**Supplied text:**
###

“Feet on ground, heart in hand, facing forward. Be yourself”. Jann Arden
So I went to see Jann Arden last week. The tickets were a birthday present from my brother, which was really generous and unexpected. Since he moved out-of-town 15 years ago, we slowly shifted from sending presents on birthdays to just cards, to ecards, to phone calls. (I still try to send a real card in the mail because it’s fun, right?) so it was a total surprise that he did that for me. (Now the conscience part of me is thinking: is this what we are doing now? Are we back to giving presents? His birthday is in March so what do I do? Conundrum!) It was easy now, in any case, to send tickets as a gift through ticketmaster. You can buy them and then assign them to someone. All I needed to do was log into my ticketmaster account and there they were. I just needed to print them. (I realize this sounds like an 80 year-old discovering email for the first time and telling his grandkids about it, but I couldn’t believe how easy it was.)

###

**Your objective:** For each of the following three statements, indicate whether it agrees with the passage about the Jann Arden tickets, answering yes or no and quoting the deciding words from the passage. 1. The tickets were a birthday present from the writer's brother. 2. The writer's brother moved out of town 15 years ago. 3. The brother's birthday is in May.

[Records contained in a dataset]
###

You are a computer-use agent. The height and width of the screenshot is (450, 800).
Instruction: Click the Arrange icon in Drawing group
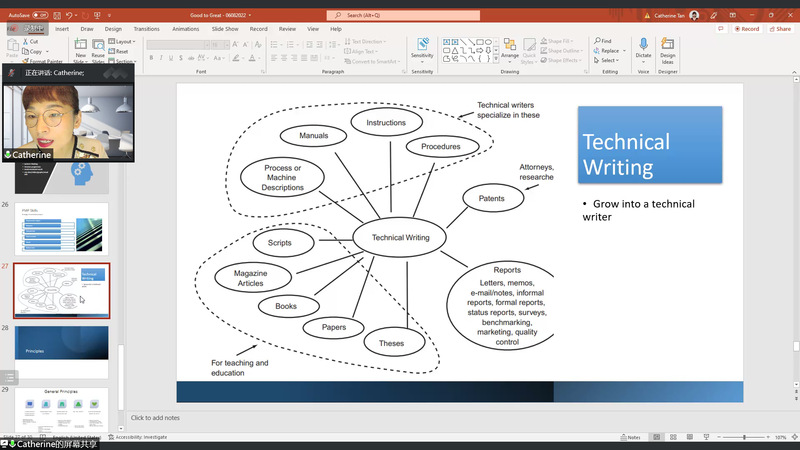[x=510, y=50]
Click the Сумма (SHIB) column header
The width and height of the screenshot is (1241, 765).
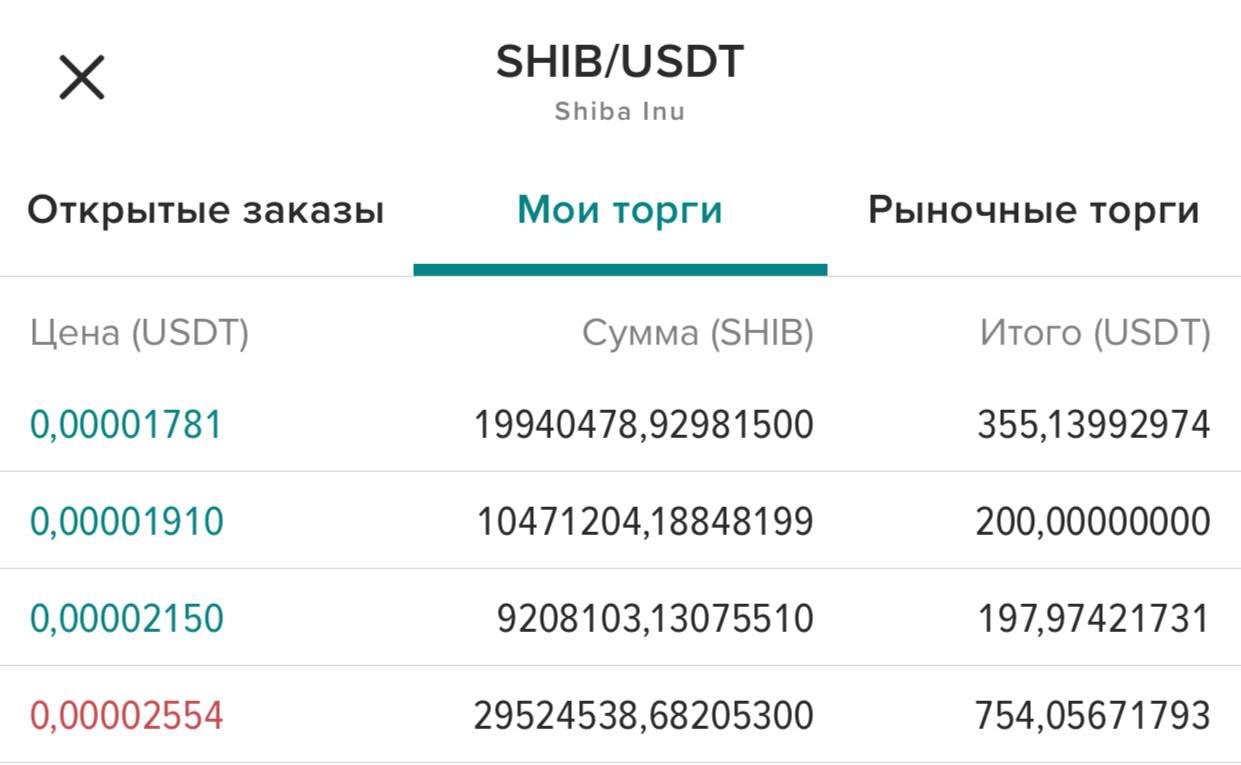click(x=698, y=333)
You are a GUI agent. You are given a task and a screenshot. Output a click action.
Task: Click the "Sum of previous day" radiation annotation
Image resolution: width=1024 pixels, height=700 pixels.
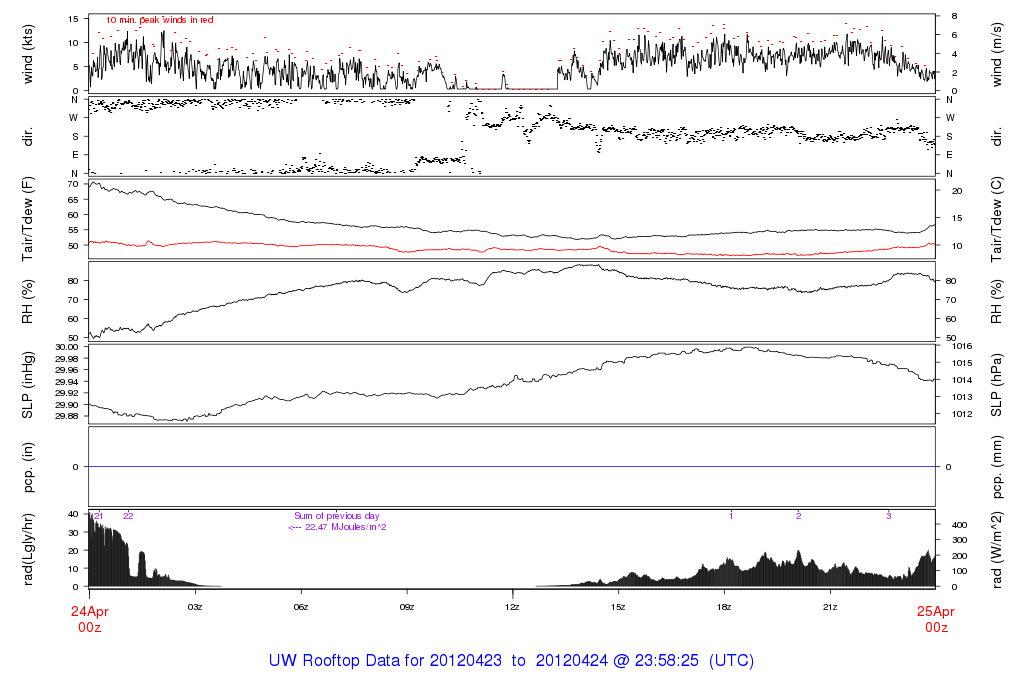click(x=337, y=516)
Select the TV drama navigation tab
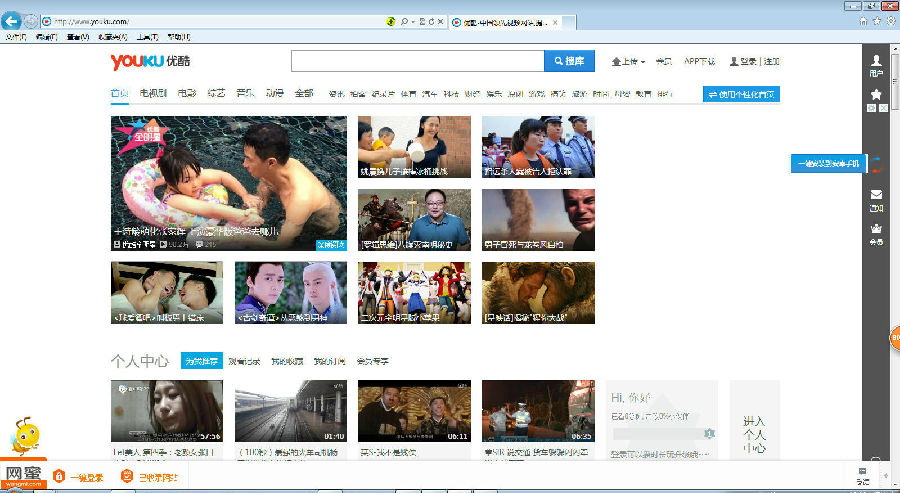The image size is (900, 493). point(152,94)
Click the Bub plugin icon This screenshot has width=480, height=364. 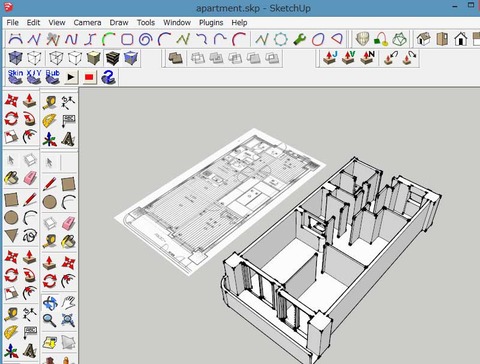[53, 77]
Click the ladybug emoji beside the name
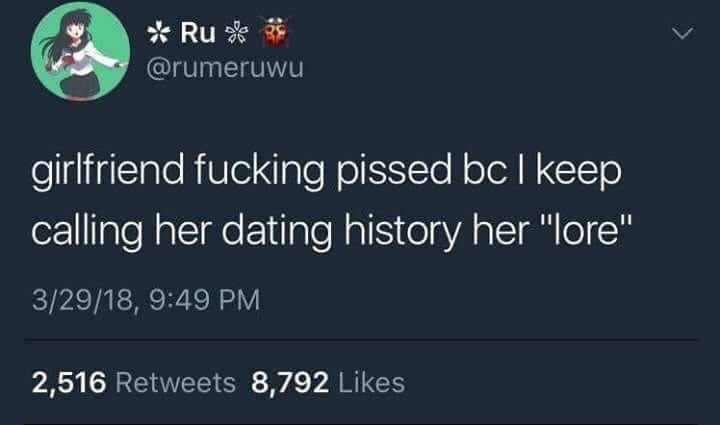This screenshot has width=720, height=425. pos(276,32)
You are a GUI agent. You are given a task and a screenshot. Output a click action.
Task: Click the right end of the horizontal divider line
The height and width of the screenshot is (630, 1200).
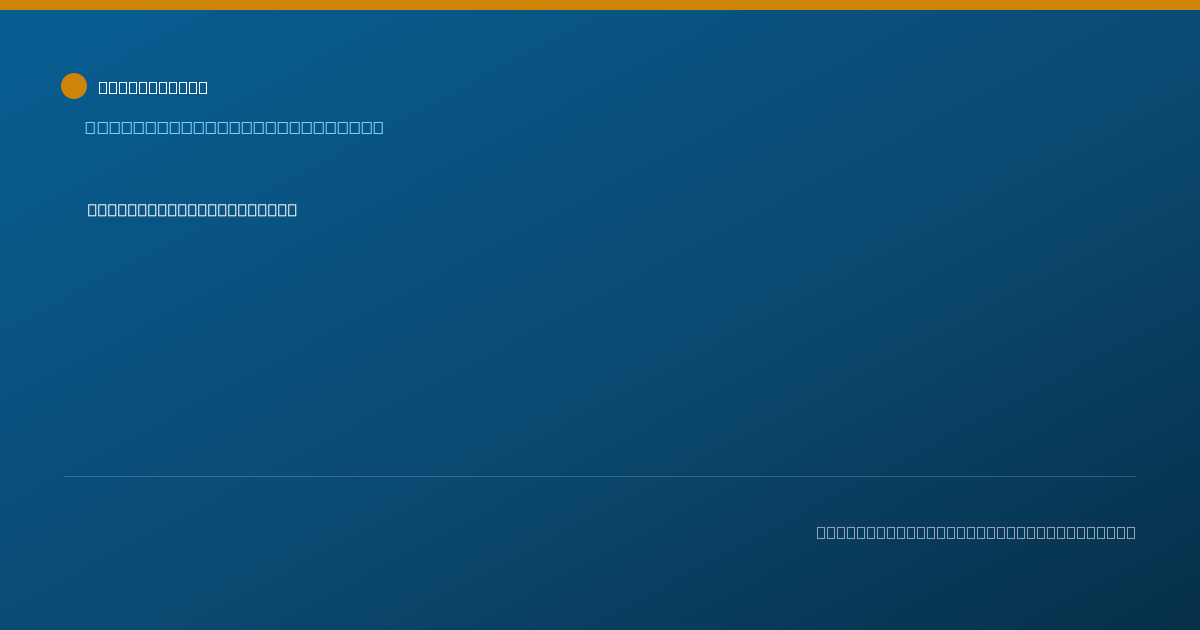point(1134,476)
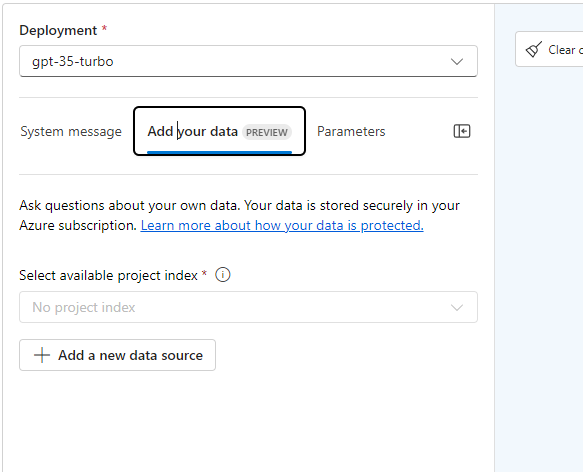Click the plus icon on Add data source
Image resolution: width=583 pixels, height=472 pixels.
pos(42,355)
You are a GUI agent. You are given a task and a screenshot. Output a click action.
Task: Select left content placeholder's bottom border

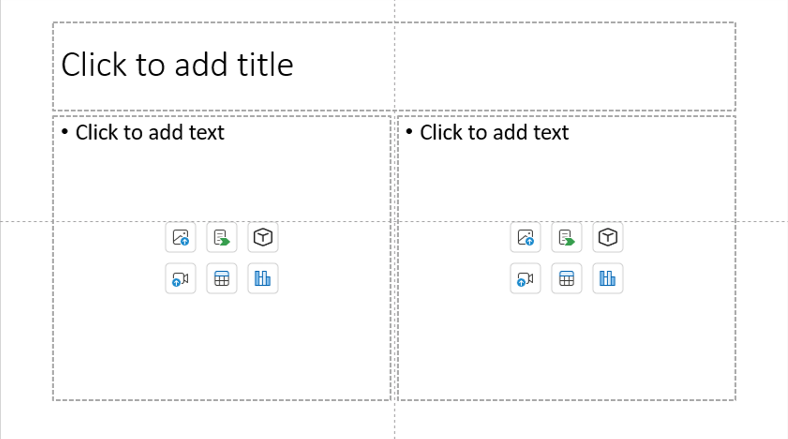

###

**The result:**
1. Yes: "The tickets were a birthday present from my brother"
2. Yes: "Since he moved out-of-town 15 years ago"
3. No: "His birthday is in March"